Entrées du jeu de données
#####

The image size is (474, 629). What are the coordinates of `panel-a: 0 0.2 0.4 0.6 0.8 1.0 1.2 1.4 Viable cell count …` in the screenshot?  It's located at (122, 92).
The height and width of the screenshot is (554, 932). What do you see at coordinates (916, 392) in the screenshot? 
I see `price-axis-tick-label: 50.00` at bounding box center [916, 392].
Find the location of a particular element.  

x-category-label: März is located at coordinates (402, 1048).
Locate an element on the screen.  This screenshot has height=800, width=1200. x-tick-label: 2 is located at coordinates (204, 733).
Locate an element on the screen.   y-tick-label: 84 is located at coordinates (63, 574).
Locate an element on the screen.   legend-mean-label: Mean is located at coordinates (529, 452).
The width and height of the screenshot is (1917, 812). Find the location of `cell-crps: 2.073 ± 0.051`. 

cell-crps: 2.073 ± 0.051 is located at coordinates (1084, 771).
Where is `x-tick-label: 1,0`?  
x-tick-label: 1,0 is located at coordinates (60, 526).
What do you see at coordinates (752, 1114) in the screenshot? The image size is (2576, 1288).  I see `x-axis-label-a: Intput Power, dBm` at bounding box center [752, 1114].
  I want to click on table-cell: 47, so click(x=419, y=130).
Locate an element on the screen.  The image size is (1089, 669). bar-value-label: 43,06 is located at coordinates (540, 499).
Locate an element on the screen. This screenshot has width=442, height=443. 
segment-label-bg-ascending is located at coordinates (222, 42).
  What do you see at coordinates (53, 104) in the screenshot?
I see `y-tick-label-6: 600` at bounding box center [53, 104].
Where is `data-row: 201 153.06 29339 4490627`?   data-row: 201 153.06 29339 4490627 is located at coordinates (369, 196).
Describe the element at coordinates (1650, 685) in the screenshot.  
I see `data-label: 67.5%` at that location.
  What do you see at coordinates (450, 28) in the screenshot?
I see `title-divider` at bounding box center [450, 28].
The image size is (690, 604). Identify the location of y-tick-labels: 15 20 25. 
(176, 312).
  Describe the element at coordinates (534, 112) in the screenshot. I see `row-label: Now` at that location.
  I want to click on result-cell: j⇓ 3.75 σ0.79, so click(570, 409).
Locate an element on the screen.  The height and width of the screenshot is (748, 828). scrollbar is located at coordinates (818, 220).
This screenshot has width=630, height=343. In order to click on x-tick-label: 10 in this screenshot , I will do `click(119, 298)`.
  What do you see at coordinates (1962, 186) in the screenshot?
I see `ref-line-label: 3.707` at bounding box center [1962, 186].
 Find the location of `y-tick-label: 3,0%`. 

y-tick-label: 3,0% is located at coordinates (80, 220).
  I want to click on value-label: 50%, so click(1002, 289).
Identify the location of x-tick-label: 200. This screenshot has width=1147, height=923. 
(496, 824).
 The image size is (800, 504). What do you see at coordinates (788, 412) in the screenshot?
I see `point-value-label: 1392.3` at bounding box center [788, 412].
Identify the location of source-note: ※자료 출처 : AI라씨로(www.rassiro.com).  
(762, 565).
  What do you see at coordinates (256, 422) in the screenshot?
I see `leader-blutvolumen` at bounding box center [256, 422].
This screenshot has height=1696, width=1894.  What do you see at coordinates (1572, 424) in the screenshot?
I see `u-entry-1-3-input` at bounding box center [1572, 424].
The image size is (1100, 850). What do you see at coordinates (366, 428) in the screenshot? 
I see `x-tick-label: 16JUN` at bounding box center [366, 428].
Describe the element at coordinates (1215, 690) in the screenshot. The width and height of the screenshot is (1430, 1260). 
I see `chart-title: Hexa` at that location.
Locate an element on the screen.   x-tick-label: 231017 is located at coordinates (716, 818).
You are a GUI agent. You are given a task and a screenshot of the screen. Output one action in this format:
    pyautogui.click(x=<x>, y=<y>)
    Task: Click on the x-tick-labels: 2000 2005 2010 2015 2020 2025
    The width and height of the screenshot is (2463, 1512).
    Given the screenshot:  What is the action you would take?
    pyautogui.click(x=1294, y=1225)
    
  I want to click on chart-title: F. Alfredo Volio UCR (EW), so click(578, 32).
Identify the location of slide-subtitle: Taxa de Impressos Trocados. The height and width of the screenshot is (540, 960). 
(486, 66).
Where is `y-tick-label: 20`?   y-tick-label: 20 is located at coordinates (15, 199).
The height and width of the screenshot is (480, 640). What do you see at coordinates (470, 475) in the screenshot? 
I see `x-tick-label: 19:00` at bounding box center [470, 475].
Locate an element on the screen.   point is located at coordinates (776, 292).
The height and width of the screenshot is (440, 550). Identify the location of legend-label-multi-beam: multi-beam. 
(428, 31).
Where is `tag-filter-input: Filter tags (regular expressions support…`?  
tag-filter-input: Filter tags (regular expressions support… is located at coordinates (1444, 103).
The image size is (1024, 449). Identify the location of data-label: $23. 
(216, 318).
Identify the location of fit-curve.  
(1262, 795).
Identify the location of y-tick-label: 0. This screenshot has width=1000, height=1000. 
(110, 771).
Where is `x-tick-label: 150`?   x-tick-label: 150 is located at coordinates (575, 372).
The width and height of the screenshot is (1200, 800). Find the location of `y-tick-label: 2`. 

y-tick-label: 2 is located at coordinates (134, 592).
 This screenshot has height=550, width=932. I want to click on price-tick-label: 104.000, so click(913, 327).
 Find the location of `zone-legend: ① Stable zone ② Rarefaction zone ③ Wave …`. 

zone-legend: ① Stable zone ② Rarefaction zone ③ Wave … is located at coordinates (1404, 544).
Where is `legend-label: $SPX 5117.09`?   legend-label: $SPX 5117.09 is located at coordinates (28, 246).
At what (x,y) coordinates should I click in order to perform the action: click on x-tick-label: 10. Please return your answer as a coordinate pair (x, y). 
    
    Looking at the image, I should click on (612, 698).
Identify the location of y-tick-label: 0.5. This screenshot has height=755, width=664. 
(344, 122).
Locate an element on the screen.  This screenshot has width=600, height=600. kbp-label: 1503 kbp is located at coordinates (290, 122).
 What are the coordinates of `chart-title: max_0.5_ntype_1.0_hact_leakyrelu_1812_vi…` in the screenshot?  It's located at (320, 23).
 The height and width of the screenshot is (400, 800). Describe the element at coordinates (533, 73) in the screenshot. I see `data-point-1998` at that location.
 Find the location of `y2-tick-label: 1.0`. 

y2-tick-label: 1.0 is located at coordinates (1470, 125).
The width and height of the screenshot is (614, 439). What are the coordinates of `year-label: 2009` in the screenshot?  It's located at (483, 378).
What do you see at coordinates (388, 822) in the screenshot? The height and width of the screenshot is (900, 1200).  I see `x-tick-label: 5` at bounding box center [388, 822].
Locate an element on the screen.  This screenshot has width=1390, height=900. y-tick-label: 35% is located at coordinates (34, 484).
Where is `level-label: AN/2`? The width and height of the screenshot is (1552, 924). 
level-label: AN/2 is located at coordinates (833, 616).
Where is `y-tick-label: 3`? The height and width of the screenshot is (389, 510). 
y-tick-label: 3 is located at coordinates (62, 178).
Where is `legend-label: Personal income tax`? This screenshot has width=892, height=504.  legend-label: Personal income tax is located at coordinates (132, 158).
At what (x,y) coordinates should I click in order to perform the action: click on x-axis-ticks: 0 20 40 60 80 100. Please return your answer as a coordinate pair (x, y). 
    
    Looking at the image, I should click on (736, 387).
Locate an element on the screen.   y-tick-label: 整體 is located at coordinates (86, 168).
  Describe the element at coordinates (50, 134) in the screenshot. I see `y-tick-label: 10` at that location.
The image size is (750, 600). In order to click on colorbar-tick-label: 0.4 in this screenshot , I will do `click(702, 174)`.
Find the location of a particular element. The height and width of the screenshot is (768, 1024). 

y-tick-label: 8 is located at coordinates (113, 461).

#####

Détails du problème:
Reproduisez sans rien changer les lignes du matériel, à partir de celle qui contient "You are a GUI" et jusqu'à celle qui contient "center [470, 475].", ces deux lignes comprises.

Réponse à la tâche:
You are a GUI agent. You are given a task and a screenshot of the screen. Output one action in this format:
    pyautogui.click(x=<x>, y=<y>)
    Task: Click on the x-tick-labels: 2000 2005 2010 2015 2020 2025
    The width and height of the screenshot is (2463, 1512).
    Given the screenshot:  What is the action you would take?
    pyautogui.click(x=1294, y=1225)
    
  I want to click on chart-title: F. Alfredo Volio UCR (EW), so click(578, 32).
Identify the location of slide-subtitle: Taxa de Impressos Trocados. The height and width of the screenshot is (540, 960). 
(486, 66).
Where is `y-tick-label: 20`?   y-tick-label: 20 is located at coordinates (15, 199).
The height and width of the screenshot is (480, 640). What do you see at coordinates (470, 475) in the screenshot? 
I see `x-tick-label: 19:00` at bounding box center [470, 475].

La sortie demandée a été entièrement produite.